[Listed records Boundary: Start]
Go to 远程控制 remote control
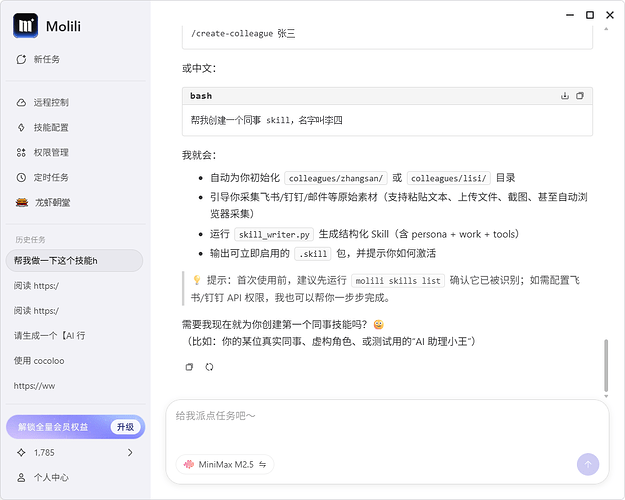This screenshot has width=625, height=500. pyautogui.click(x=50, y=102)
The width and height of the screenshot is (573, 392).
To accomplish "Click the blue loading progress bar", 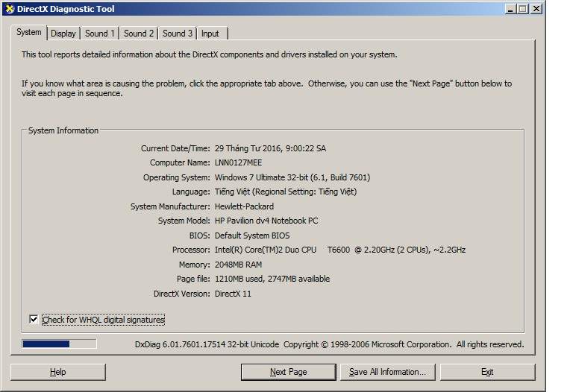I will pos(59,344).
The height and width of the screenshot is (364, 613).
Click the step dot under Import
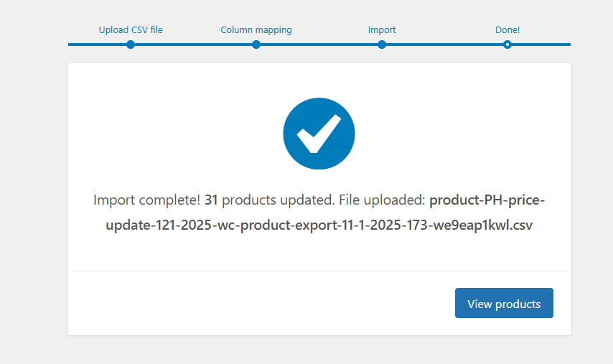(382, 45)
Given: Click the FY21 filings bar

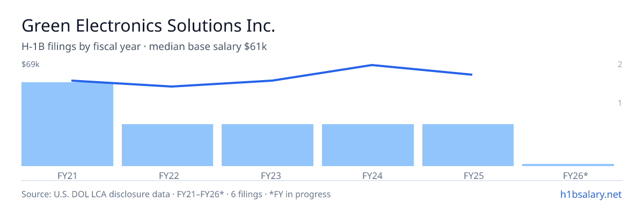Looking at the screenshot, I should 67,124.
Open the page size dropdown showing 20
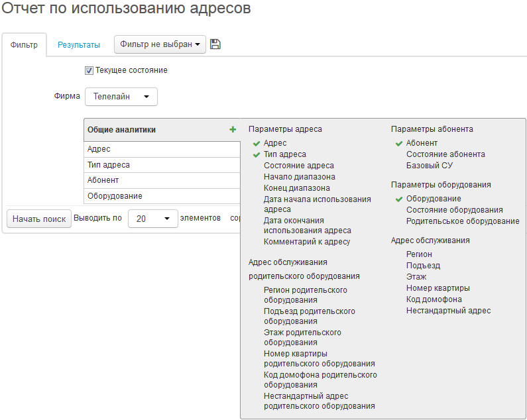Viewport: 527px width, 420px height. pos(152,218)
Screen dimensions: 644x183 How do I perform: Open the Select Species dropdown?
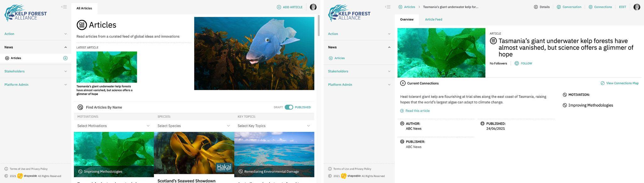(x=194, y=126)
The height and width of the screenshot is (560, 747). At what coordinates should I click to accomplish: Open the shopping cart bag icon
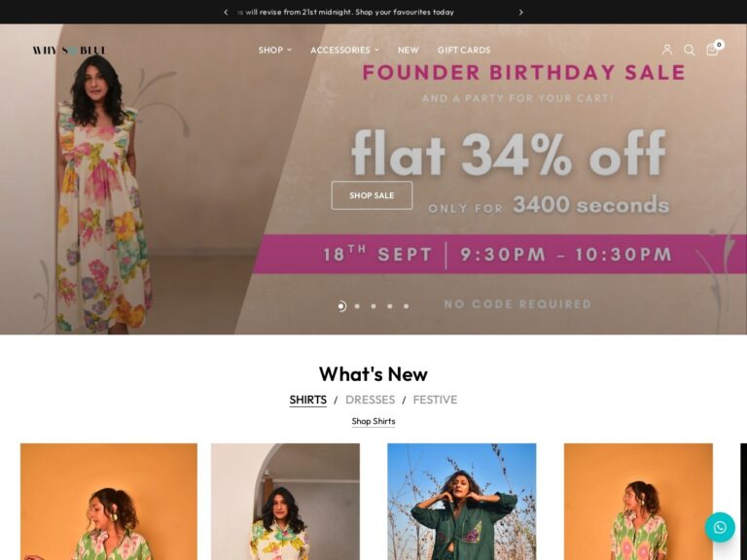(x=713, y=50)
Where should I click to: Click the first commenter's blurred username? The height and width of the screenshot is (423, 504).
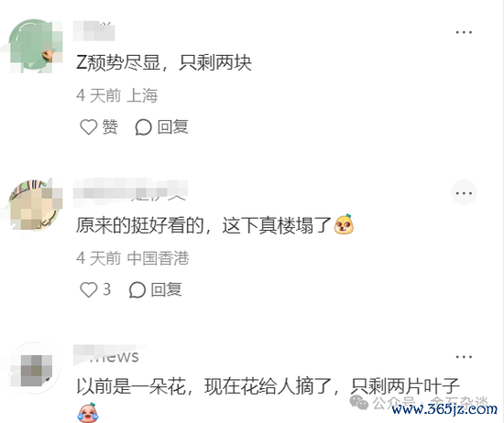93,31
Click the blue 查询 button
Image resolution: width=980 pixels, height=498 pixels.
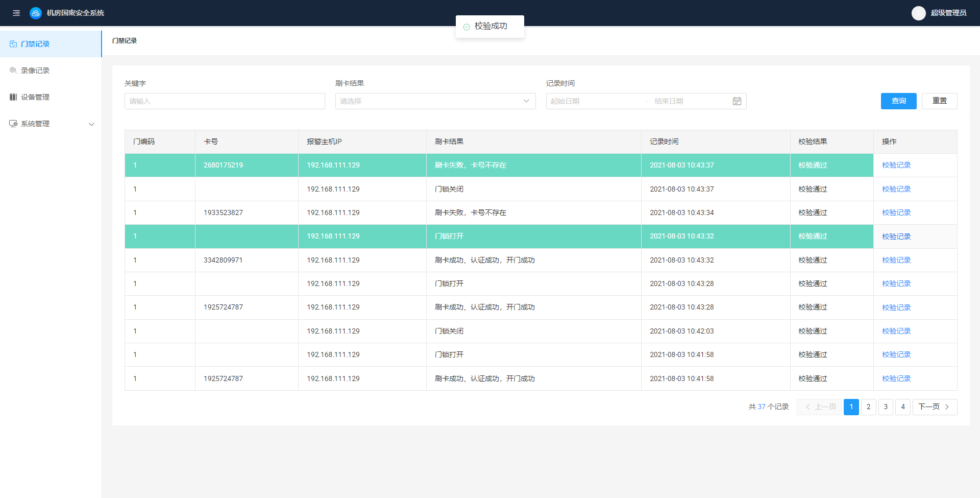click(x=898, y=101)
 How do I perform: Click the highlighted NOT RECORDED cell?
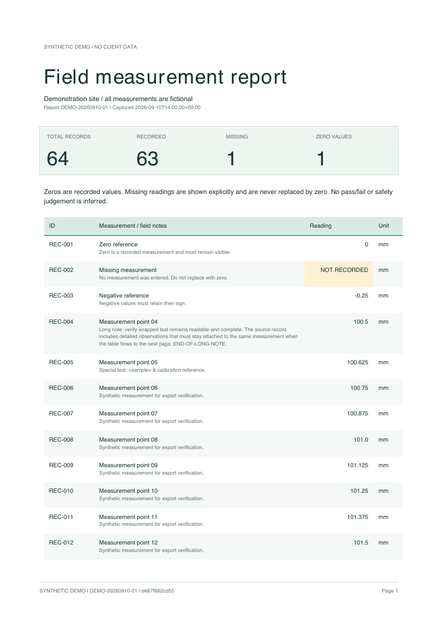339,274
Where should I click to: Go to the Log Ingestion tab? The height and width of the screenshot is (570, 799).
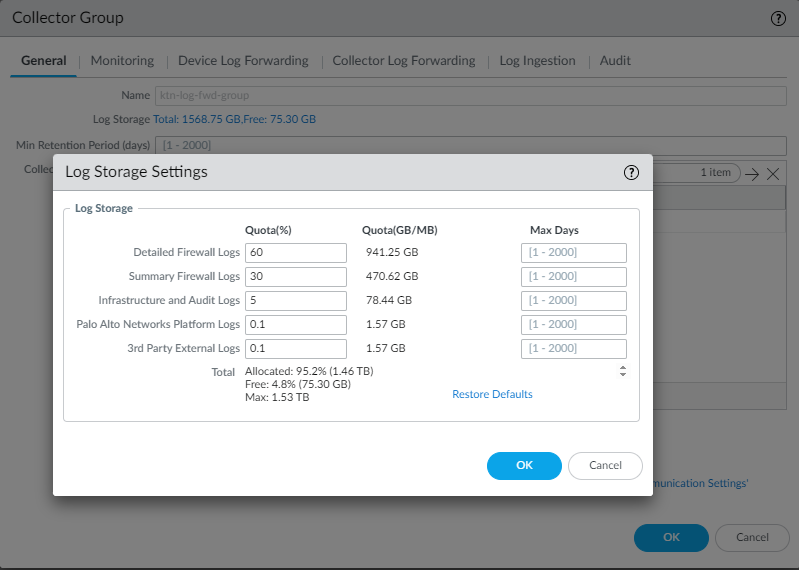[537, 60]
[Listed records Boundary: End]
• _What is required_
Going from the line with "The height and width of the screenshot is (560, 747)." to the last line of the listing, write out each line exactly and nothing else. Leave out all pictures.

• _Response to the task_
The height and width of the screenshot is (560, 747). At what coordinates should I click to accomplish: Open the shopping cart bag icon
(x=713, y=50)
Where should I click to: Click the first commenter's blurred username? The height and width of the screenshot is (423, 504).
93,31
Click the blue 查询 button
Image resolution: width=980 pixels, height=498 pixels.
click(x=898, y=101)
 How do I perform: Click the highlighted NOT RECORDED cell?
339,274
Where should I click to: Go to the Log Ingestion tab? The height and width of the screenshot is (570, 799).
[537, 60]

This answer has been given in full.